• **Task to complete**
Please return all of the material exactly, with no line missing.

• **Exercise data**
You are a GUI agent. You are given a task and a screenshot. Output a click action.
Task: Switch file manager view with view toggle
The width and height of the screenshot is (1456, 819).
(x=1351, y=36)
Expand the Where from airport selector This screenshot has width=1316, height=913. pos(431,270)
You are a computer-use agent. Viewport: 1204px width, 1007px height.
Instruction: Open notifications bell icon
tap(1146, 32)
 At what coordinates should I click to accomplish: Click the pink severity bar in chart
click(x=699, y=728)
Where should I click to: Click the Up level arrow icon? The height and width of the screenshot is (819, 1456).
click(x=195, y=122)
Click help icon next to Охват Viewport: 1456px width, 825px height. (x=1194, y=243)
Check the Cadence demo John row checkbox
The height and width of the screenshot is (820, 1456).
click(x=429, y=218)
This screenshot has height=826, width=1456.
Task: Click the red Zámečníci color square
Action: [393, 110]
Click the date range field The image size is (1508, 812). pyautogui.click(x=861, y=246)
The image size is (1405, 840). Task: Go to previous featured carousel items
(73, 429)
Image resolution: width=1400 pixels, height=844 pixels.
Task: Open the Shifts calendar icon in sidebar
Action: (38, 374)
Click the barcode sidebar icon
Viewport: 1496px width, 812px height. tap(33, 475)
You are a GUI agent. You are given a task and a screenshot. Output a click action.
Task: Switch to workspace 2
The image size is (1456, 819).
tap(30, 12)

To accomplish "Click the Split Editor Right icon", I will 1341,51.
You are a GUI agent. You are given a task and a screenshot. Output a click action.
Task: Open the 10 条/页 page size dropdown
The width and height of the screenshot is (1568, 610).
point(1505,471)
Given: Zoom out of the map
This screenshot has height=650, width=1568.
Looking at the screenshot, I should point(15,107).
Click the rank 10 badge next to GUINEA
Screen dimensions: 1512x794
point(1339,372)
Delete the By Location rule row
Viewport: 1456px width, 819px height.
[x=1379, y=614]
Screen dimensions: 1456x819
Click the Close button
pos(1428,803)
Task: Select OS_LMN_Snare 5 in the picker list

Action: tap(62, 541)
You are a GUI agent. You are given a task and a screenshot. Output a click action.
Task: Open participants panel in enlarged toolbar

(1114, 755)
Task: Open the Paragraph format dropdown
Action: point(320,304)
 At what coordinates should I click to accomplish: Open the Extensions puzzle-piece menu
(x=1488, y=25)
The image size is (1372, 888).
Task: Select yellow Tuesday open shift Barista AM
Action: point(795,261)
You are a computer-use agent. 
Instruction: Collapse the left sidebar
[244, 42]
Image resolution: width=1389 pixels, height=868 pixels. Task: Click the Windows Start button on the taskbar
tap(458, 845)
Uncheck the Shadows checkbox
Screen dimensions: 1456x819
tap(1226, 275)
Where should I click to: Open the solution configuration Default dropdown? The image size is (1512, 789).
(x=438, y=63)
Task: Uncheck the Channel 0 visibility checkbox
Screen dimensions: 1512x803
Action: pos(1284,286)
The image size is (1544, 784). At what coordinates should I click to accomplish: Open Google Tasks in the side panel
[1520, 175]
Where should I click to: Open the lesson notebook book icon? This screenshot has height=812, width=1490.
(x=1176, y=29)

• **Solved exercise**
You are a GUI agent. You are given a task and a screenshot. Output a click action.
Task: Switch file manager view with view toggle
The width and height of the screenshot is (1456, 819).
(x=1351, y=36)
Expand the Where from airport selector This screenshot has width=1316, height=913. pos(431,270)
You are a computer-use agent. Viewport: 1204px width, 1007px height.
Instruction: Open notifications bell icon
tap(1146, 32)
 At what coordinates should I click to accomplish: Click the pink severity bar in chart
click(x=699, y=728)
Where should I click to: Click the Up level arrow icon? The height and width of the screenshot is (819, 1456).
click(x=195, y=122)
Click help icon next to Охват Viewport: 1456px width, 825px height. (x=1194, y=243)
Check the Cadence demo John row checkbox
The height and width of the screenshot is (820, 1456).
click(x=429, y=218)
This screenshot has height=826, width=1456.
Task: Click the red Zámečníci color square
Action: [393, 110]
Click the date range field The image size is (1508, 812). pyautogui.click(x=861, y=246)
The image size is (1405, 840). Task: Go to previous featured carousel items
(73, 429)
Image resolution: width=1400 pixels, height=844 pixels.
Task: Open the Shifts calendar icon in sidebar
Action: (38, 374)
Click the barcode sidebar icon
Viewport: 1496px width, 812px height. tap(33, 475)
You are a GUI agent. You are given a task and a screenshot. Output a click action.
Task: Switch to workspace 2
The image size is (1456, 819).
tap(30, 12)

To accomplish "Click the Split Editor Right icon", I will 1341,51.
You are a GUI agent. You are given a task and a screenshot. Output a click action.
Task: Open the 10 条/页 page size dropdown
The width and height of the screenshot is (1568, 610).
point(1505,471)
Given: Zoom out of the map
This screenshot has height=650, width=1568.
Looking at the screenshot, I should point(15,107).
Click the rank 10 badge next to GUINEA
Screen dimensions: 1512x794
point(1339,372)
Delete the By Location rule row
Viewport: 1456px width, 819px height.
[x=1379, y=614]
Screen dimensions: 1456x819
Click the Close button
pos(1428,803)
Task: Select OS_LMN_Snare 5 in the picker list

Action: tap(62, 541)
You are a GUI agent. You are given a task and a screenshot. Output a click action.
Task: Open participants panel in enlarged toolbar

(1114, 755)
Task: Open the Paragraph format dropdown
Action: point(320,304)
 At what coordinates should I click to accomplish: Open the Extensions puzzle-piece menu
(x=1488, y=25)
The image size is (1372, 888).
Task: Select yellow Tuesday open shift Barista AM
Action: point(795,261)
You are a computer-use agent. 
Instruction: Collapse the left sidebar
[244, 42]
Image resolution: width=1389 pixels, height=868 pixels. Task: Click the Windows Start button on the taskbar
tap(458, 845)
Uncheck the Shadows checkbox
Screen dimensions: 1456x819
tap(1226, 275)
Where should I click to: Open the solution configuration Default dropdown? The image size is (1512, 789).
(x=438, y=63)
Task: Uncheck the Channel 0 visibility checkbox
Screen dimensions: 1512x803
Action: pos(1284,286)
The image size is (1544, 784). At what coordinates should I click to accomplish: Open Google Tasks in the side panel
[1520, 175]
Where should I click to: Open the lesson notebook book icon? This screenshot has height=812, width=1490.
(x=1176, y=29)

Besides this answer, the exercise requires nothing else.